Isso não é apenas armadura; é massa e densidade — uma estrutura que não cede. As palavras firme e inabalável enfatizam que não há ponto de apoio fácil para um oponente humano. Essa imobilidade confronta um dos desejos de Jó: mover Deus. Jó queria que Deus “mudasse” em resposta ao seu argumento. Mas o governo de Deus não é influenciado pela pressão humana. O plano de Deus está enraizado em uma perspectiva eterna; Ele é firme em sabedoria.

Existe um tipo melhor de firmeza: a estabilidade da fé ancorada em Deus, e não nos resultados. No Novo Testamento, os crentes são chamados a serem “firmes, inabaláveis, sempre abundantes na obra do Senhor, sabendo que o vosso trabalho no Senhor não é vão” (1 Coríntios 15:58). O contexto deste versículo do Novo Testamento está ancorado na verdade da ressurreição de Cristo.

Por ser invulnerável, Leviatã não se importa com quem quer que se coloque em seu caminho.

  • “O seu coração é duro como pedra, tão duro quanto uma mó de moinho inferior” (v. 24).

A palavra hebraica “leb”, traduzida como coração, também é encontrada em Gênesis 6:5, que diz que o Senhor olhou para a terra e “viu que a maldade do homem era grande na terra, e que todos os desígnios do seu coração [“leb”] eram somente maus”.

O fato de o coração de Leviatã ser tão duro provavelmente significa que ele é implacável.

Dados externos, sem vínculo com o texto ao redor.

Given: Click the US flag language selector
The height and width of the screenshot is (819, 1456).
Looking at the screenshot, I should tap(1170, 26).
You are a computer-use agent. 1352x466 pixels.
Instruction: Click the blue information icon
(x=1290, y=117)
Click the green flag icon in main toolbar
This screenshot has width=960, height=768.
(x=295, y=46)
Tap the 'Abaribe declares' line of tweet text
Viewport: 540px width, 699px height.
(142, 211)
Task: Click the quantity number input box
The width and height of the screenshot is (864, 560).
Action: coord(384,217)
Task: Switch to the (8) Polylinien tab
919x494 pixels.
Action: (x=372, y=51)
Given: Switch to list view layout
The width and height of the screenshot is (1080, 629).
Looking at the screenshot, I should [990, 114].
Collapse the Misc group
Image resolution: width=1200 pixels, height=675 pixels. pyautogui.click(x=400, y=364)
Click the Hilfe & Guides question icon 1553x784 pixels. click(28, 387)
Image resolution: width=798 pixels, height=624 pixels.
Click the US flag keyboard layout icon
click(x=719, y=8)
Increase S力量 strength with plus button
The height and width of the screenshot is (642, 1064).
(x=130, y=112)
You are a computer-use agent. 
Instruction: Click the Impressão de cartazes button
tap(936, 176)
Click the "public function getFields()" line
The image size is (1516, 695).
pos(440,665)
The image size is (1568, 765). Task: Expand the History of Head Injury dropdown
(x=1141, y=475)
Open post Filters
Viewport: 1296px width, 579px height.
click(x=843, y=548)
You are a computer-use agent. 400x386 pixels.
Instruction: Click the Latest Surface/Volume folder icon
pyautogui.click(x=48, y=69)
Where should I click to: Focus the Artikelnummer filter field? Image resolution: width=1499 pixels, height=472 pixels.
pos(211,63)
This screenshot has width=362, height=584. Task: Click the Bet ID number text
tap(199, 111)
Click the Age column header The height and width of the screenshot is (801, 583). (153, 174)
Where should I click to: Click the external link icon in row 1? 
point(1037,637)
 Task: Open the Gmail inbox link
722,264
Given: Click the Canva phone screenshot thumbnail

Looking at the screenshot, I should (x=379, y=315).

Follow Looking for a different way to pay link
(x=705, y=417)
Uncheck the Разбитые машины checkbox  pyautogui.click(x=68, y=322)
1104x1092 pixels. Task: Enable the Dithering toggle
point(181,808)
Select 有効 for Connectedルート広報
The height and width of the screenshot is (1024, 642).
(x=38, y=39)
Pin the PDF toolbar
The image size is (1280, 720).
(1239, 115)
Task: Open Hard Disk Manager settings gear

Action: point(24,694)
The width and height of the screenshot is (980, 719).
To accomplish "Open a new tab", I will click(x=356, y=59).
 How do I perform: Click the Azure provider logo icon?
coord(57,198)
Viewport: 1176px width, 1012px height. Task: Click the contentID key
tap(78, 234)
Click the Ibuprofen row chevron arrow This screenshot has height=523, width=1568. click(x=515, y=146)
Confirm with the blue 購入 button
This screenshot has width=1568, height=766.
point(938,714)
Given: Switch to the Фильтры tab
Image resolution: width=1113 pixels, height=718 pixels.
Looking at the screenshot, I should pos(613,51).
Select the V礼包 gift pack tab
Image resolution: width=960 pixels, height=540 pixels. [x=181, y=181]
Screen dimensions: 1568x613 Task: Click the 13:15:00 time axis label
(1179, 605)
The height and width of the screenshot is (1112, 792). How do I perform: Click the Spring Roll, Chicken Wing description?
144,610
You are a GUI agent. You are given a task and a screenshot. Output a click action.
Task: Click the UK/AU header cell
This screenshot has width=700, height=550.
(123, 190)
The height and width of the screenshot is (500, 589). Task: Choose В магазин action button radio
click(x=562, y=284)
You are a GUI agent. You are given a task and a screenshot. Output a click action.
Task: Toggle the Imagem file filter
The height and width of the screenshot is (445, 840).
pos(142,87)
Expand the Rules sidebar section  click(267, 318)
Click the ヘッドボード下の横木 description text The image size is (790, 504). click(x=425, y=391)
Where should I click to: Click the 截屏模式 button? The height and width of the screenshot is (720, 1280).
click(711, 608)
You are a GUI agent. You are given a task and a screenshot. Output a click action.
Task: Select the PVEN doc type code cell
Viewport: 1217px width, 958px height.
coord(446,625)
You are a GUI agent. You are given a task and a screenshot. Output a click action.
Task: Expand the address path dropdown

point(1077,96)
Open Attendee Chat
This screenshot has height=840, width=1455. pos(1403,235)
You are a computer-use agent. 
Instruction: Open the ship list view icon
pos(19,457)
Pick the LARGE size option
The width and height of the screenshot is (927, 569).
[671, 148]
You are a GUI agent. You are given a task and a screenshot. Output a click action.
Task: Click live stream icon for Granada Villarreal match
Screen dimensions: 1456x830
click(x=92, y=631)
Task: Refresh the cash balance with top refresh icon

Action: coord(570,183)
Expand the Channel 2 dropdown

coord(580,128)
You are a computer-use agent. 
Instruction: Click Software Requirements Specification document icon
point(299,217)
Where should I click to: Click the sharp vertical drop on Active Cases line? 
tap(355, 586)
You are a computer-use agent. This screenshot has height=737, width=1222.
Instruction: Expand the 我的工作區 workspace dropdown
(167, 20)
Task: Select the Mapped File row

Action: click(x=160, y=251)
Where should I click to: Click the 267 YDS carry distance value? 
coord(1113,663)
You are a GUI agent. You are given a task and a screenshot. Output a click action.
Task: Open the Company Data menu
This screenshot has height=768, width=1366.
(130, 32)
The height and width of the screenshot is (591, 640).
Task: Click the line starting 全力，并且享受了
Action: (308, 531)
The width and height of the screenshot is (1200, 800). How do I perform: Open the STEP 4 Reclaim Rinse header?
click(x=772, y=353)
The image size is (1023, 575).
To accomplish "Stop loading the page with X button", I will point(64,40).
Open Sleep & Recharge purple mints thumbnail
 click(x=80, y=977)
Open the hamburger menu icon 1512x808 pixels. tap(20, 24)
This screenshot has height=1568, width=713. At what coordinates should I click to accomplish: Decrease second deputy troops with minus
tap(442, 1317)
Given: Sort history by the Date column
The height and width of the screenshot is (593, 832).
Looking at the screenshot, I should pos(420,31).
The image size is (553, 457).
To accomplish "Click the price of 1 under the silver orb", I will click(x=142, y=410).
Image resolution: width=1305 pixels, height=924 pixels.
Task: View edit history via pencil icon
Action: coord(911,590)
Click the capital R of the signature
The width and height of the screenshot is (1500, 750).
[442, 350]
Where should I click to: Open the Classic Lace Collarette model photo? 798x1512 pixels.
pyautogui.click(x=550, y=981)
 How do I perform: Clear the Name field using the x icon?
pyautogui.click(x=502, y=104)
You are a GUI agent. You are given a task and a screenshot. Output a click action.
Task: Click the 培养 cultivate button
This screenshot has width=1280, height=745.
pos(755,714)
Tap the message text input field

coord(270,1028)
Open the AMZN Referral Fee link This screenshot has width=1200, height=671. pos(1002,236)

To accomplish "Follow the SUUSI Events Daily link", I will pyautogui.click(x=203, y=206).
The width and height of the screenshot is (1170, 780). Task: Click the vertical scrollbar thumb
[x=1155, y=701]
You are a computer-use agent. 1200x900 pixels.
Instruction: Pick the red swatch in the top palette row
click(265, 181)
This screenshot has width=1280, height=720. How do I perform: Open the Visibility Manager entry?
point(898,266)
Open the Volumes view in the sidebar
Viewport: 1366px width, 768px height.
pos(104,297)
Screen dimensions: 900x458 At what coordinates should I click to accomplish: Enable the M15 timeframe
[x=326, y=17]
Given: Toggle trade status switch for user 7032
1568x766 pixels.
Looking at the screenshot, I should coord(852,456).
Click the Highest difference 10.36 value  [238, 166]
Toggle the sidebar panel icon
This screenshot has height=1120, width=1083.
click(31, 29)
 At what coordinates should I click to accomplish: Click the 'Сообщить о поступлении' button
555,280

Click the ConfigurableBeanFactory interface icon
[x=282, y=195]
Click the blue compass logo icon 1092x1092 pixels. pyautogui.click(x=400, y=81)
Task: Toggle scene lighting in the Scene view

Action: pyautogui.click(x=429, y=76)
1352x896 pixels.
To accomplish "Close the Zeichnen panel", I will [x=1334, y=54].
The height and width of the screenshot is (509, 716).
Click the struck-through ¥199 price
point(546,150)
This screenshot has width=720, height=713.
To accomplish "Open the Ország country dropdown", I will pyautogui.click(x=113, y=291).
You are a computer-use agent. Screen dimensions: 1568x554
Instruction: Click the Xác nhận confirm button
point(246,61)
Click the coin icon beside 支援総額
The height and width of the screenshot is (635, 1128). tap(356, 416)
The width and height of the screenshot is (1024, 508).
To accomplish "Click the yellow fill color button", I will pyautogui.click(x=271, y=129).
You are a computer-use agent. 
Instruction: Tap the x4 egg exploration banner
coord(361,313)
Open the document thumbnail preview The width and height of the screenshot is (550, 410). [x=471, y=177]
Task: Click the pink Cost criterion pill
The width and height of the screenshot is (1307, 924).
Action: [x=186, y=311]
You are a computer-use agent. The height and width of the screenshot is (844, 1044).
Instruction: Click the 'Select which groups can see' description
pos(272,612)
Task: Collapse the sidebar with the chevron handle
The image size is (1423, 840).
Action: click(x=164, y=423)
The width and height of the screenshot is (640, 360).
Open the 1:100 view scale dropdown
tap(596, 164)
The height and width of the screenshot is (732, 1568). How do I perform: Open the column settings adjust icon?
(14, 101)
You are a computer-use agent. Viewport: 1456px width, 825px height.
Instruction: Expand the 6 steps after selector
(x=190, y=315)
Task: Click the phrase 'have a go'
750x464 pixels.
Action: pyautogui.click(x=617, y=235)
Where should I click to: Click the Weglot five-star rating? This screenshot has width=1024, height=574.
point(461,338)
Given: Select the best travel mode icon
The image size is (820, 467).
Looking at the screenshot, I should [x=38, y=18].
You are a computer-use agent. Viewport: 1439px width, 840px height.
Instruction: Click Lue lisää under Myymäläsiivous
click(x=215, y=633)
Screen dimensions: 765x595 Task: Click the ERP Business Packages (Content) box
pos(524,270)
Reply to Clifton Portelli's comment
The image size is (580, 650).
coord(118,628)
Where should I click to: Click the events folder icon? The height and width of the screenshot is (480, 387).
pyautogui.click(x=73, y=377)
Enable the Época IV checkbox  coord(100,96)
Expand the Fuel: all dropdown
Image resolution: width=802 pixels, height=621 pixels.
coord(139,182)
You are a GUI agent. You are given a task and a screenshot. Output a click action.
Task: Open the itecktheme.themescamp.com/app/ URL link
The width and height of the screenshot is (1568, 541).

A mó inferior é a mais pesada de um par de mós usadas para moer grãos, sendo a pedra de baixo que não se move. Seria um peso esmagador. Comparar o coração com a mó inferior é descrever uma dureza que não se amolece, uma determinação que não negocia.

Leviatã age por seus próprios motivos e não se importa com a opinião alheia. No caso de Jó, Deus está fazendo por ele o que é melhor para ele, quer ele goste ou não. Deus faz com que todas as coisas cooperem para o bem (Romanos 8:28), mas define "bem" como nos conformar à imagem de Cristo (Romanos 8:29). Deus não nos consulta, nem a ninguém, para decidir o que é bom. O que nos leva de volta a um ponto fundamental desta narrativa: não há um padrão pelo qual Deus possa ser julgado. Ele é o padrão.

Uma aplicação dessa perspectiva, de que Deus usa todas as coisas, até mesmo as dificuldades, para nos conformar à imagem de Cristo, é considerar que Deus vê o Seu povo como algo semelhante a um pedaço de mármore bruto. Ele é o escultor, esculpindo nossas impurezas pouco a pouco até que o que emerge seja uma imagem perfeita do Seu Filho. Podemos clamar para que Ele pare, dizendo: "Isso dói!". Mas Ele não cederá.

Leviatã não terá compaixão. Não se deixa convencer pela razão. Esta é uma imagem parcial de Deus. Claro, a diferença é que Deus é misericordioso e tem o nosso bem em mente. Mas é Deus quem determina o que significa o nosso bem, não nós. Nem mesmo Jó, que é um dos favoritos de Deus (Ezequiel 14:14).